## Start Material

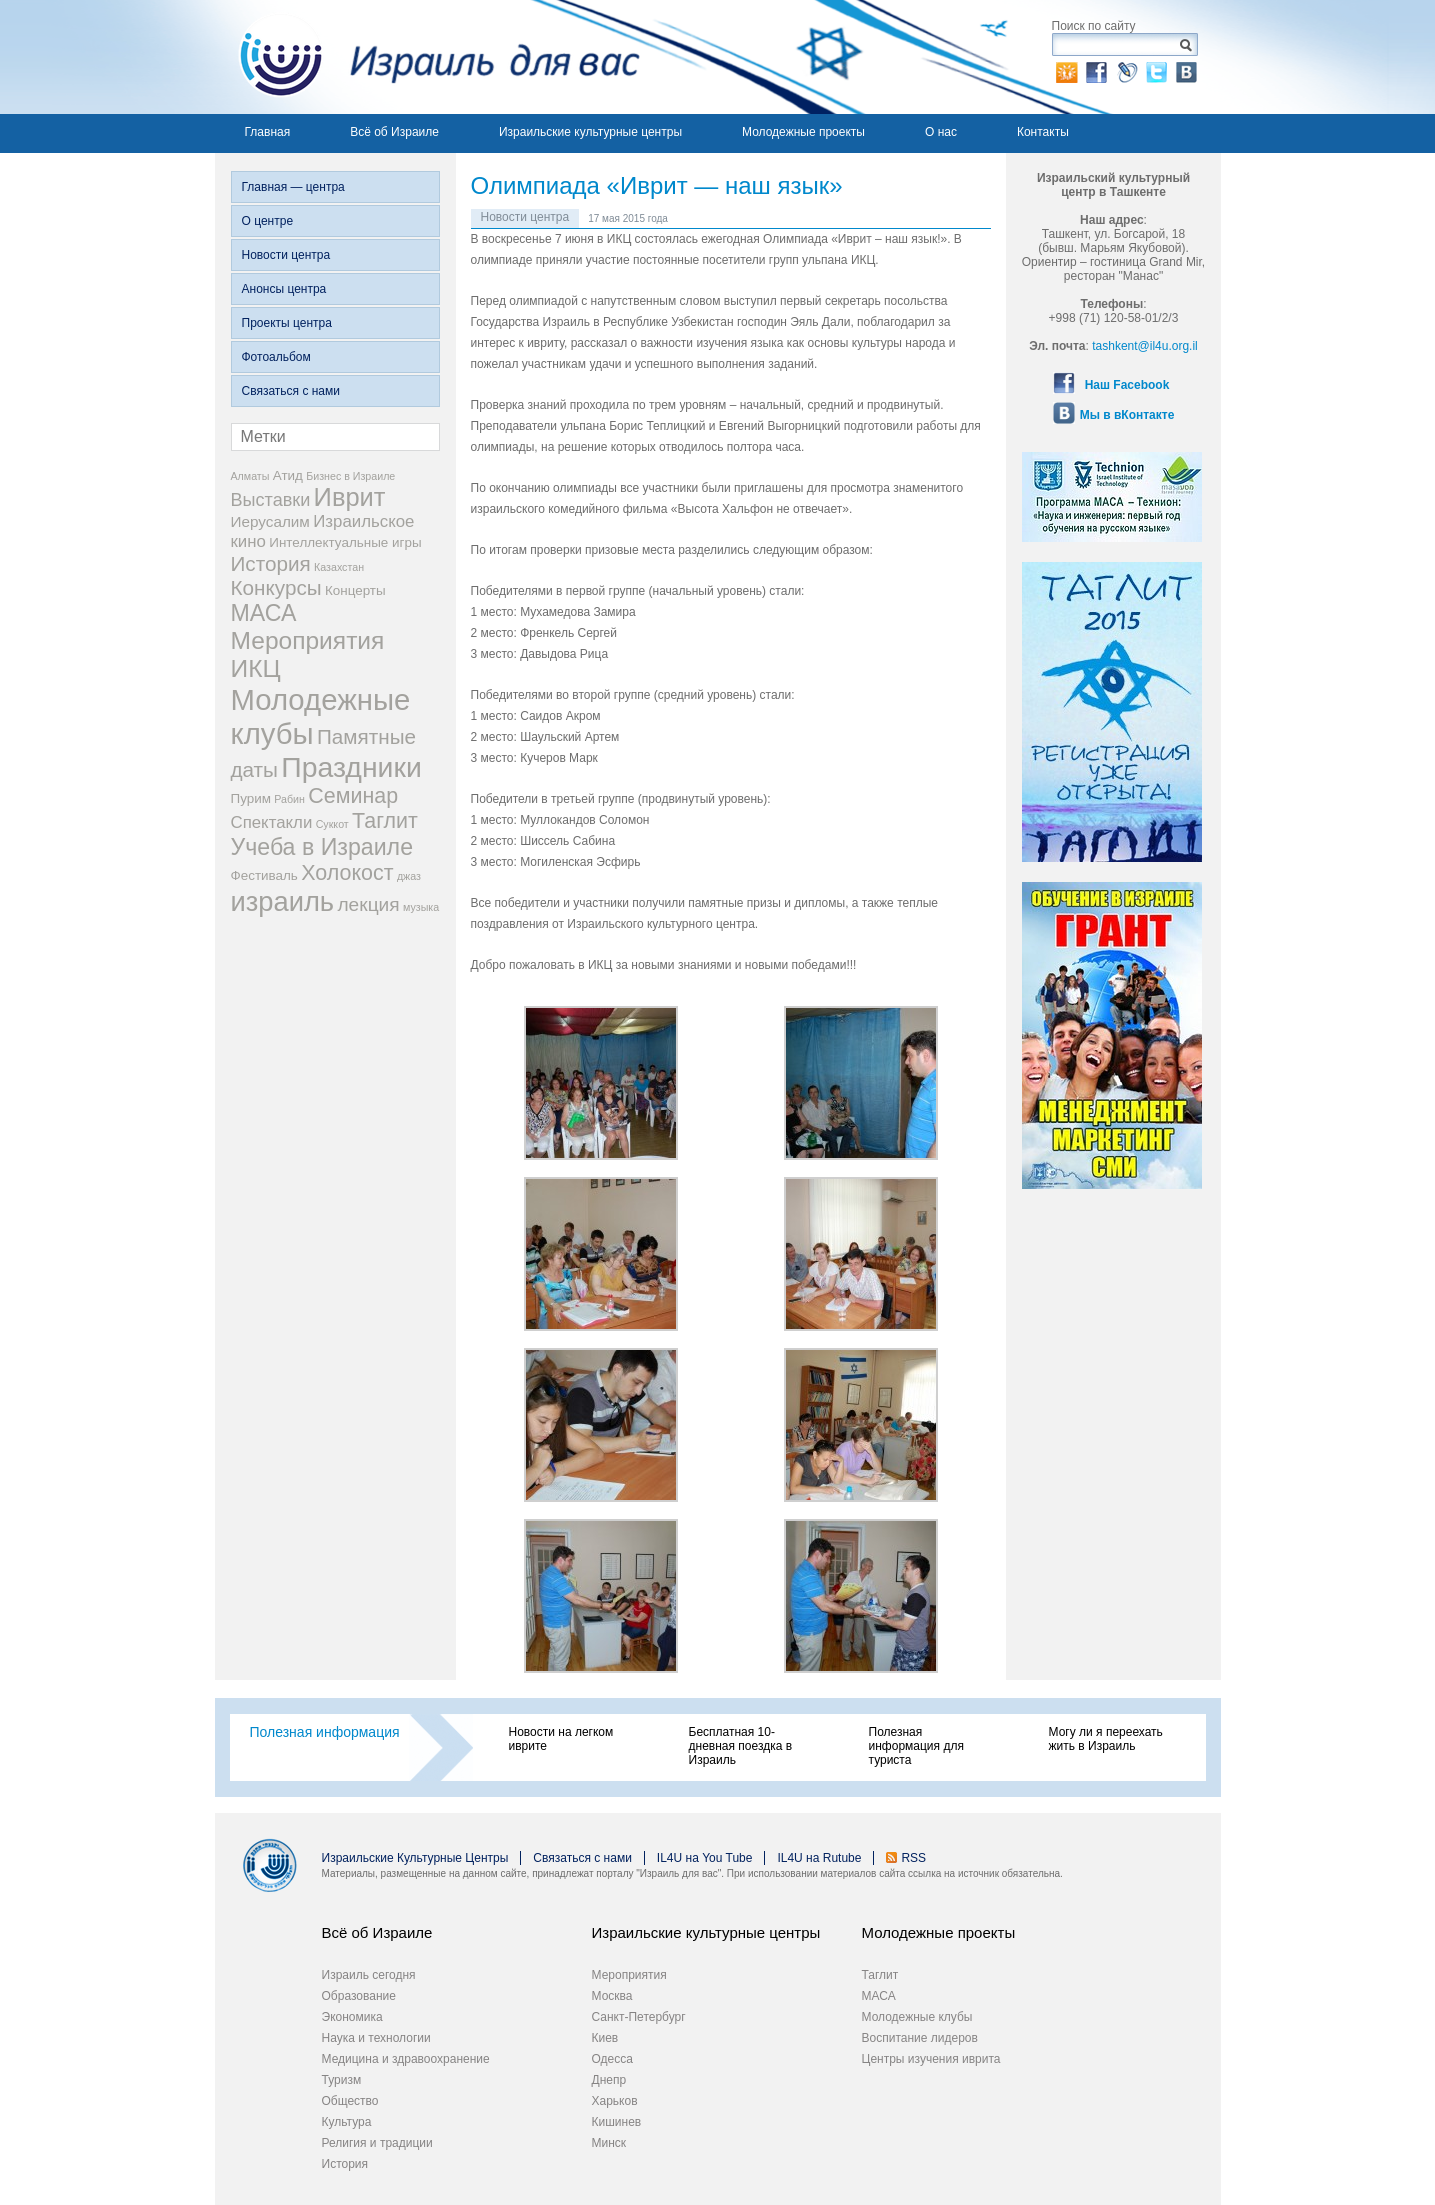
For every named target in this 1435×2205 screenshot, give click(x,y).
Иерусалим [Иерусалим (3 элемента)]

## End Material
## Start Material

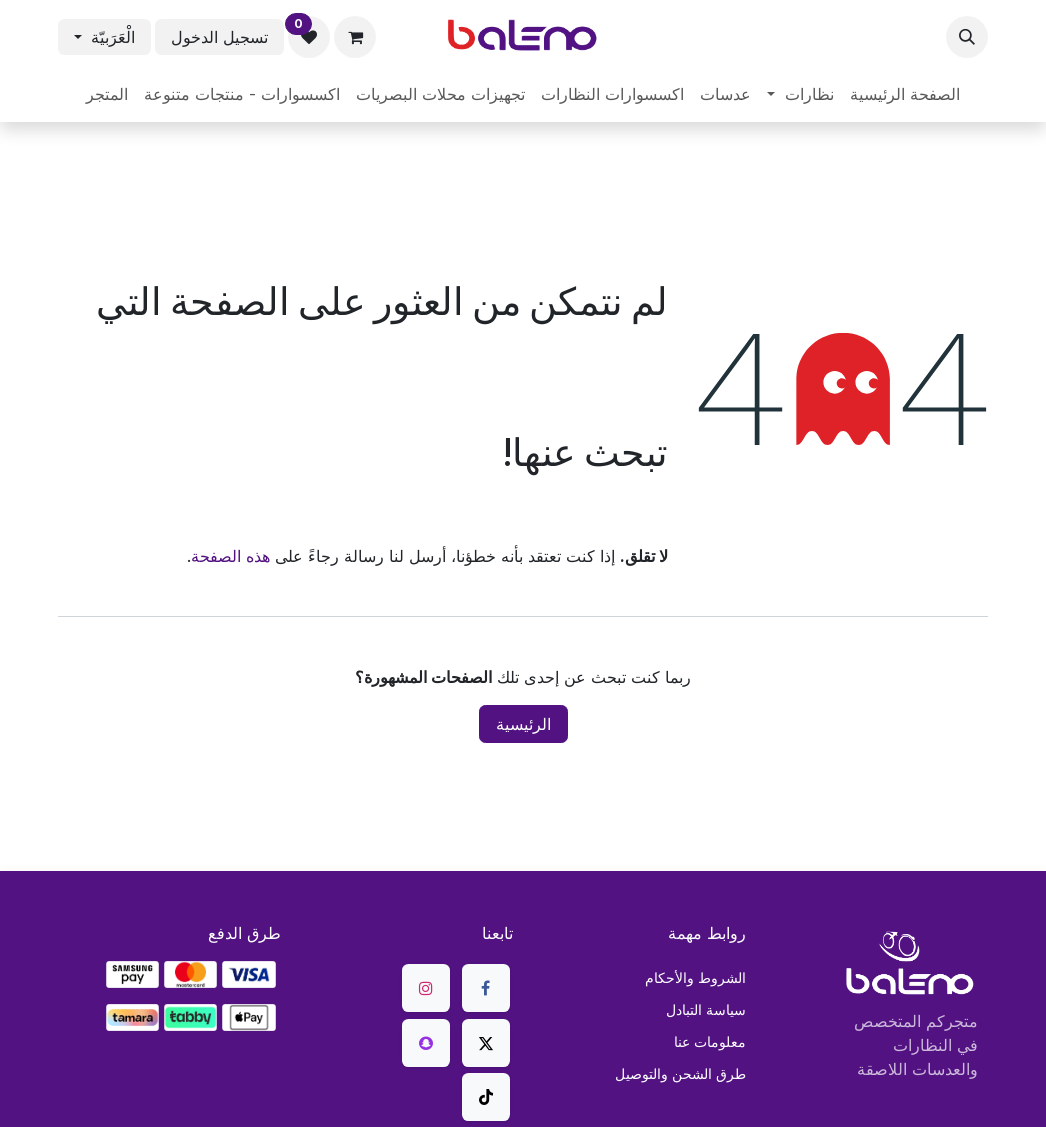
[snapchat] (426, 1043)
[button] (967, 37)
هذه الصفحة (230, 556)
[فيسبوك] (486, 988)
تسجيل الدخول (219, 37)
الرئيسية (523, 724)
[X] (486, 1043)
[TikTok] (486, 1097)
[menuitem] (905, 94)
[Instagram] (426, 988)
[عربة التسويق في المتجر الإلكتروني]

## End Material
## Start Material

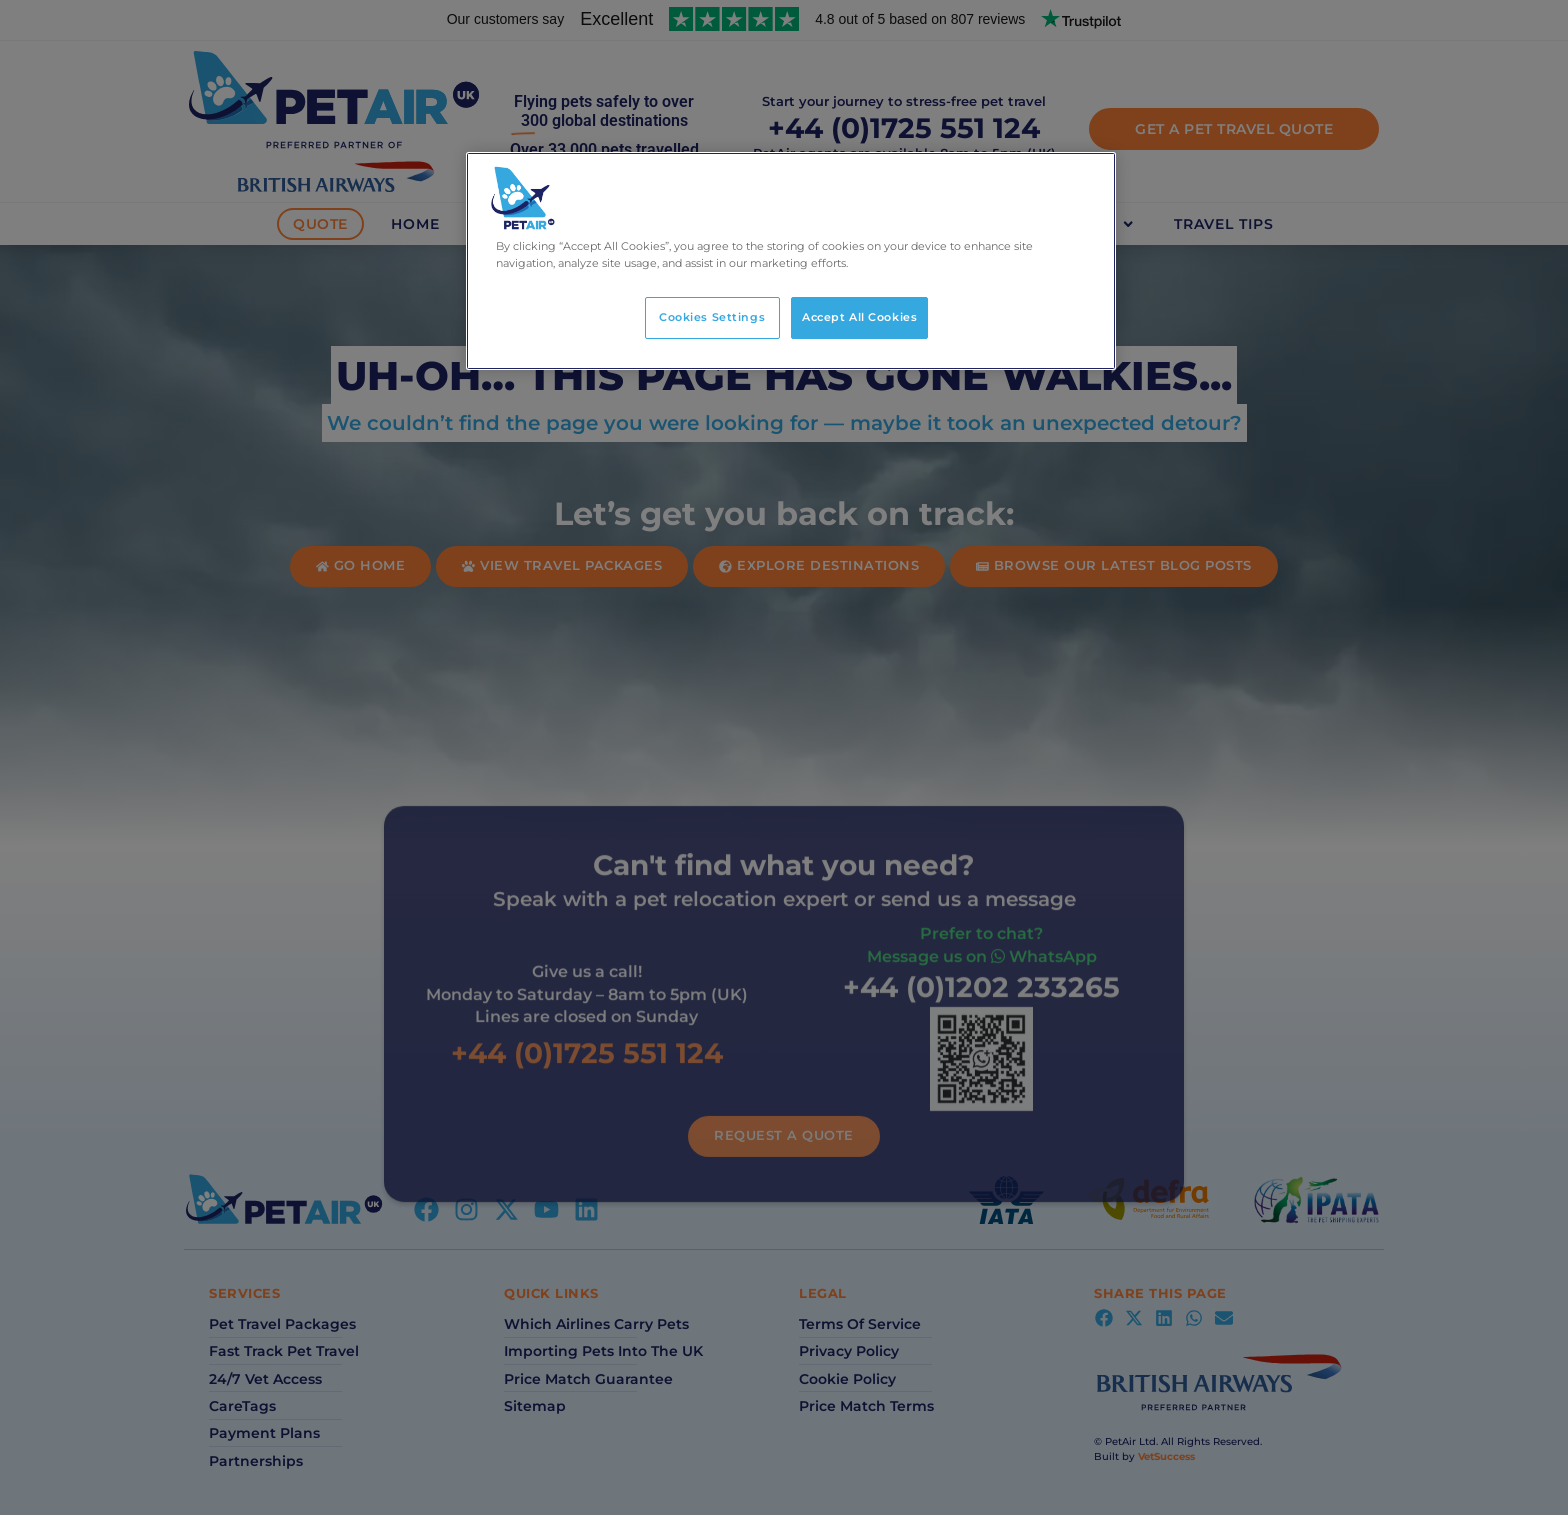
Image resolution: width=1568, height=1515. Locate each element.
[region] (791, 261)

## End Material

__Requirements__. Put the lines into a Markdown table with the columns Row and Line, starting at the line that contains "For every named" and stopping after the line that contains "Иерусалим [Иерусалим (3 элемента)]". Omit any blank lines.

__Solution__.
| Row | Line |
|---|---|
| 1 | For every named target in this 1435×2205 screenshot, give click(x,y). |
| 2 | Иерусалим [Иерусалим (3 элемента)] |